Part of the debate – in the Senedd at 4:06 pm on 22 September 2021.
I agree with you entirely. I've only got five minutes, so I will not be addressing social care; I'm just sticking with hospitals and A&E and health. But, yes, I agree entirely.
To help deal with patients who attend, the GP out-of-hours service should be given the job of assessing patients upon arrival, deciding in what order they should be treated and dealing with non-medical emergencies. And this, by the way, is not a complaint about GPs in general. Most of them work incredibly hard and are seeing more and more patients. They are at capacity in many areas. The problem is that the first person who a patient contacts in their GP surgery is the receptionist, who normally lacks any medical training whatsoever, and just collects patients' requests and books them to a doctor's slot until all slots are full. One GP estimated that 10 per cent of their appointments per day were for advice and treatment for common ailments; another noted that practice GPs are concerned that they spend a significant portion of their time treating common ailments and conditions such as cold and flu.
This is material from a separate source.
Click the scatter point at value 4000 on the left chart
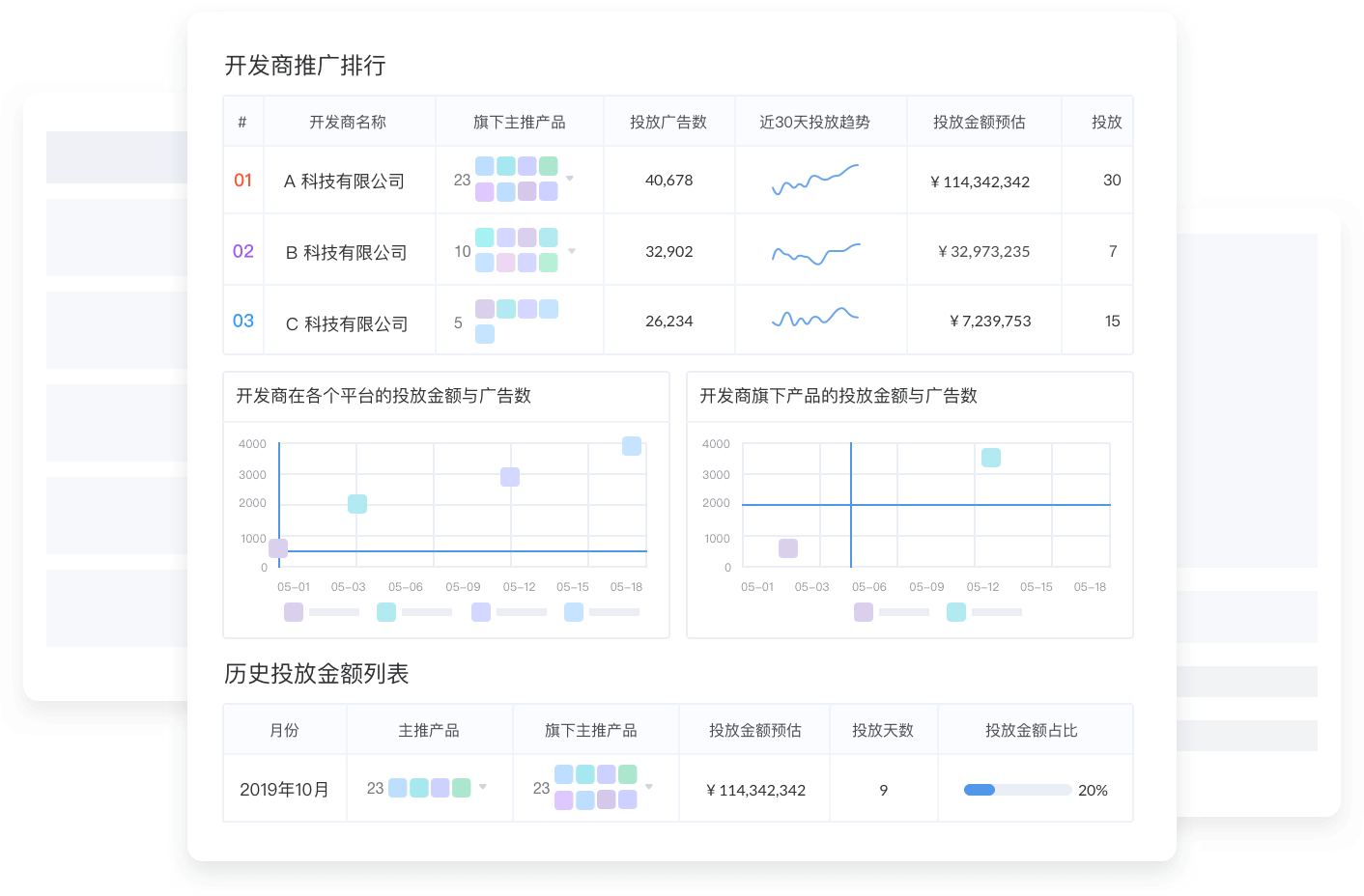1364x896 pixels. (631, 446)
A further suggestion I made to the Minister previously is to train receptionists to the level of paramedics. They could then triage patients to the local pharmacy, the GP urgently, GP non-urgently or to A&E. I think it really is important that people don't have a sort of good luck or bad luck on phoning the GP: 'You were forty-first. You might be seriously ill, but the GP cannot see you.' That's got nothing to do with GPs; they are sat in there waiting to deal with people, but if you're the forty-first you don't get seen, if you're the fortieth you do, and the fortieth person might just have a cold or a cough or something that could easily be dealt with by the pharmacy. We don't use pharmacies enough.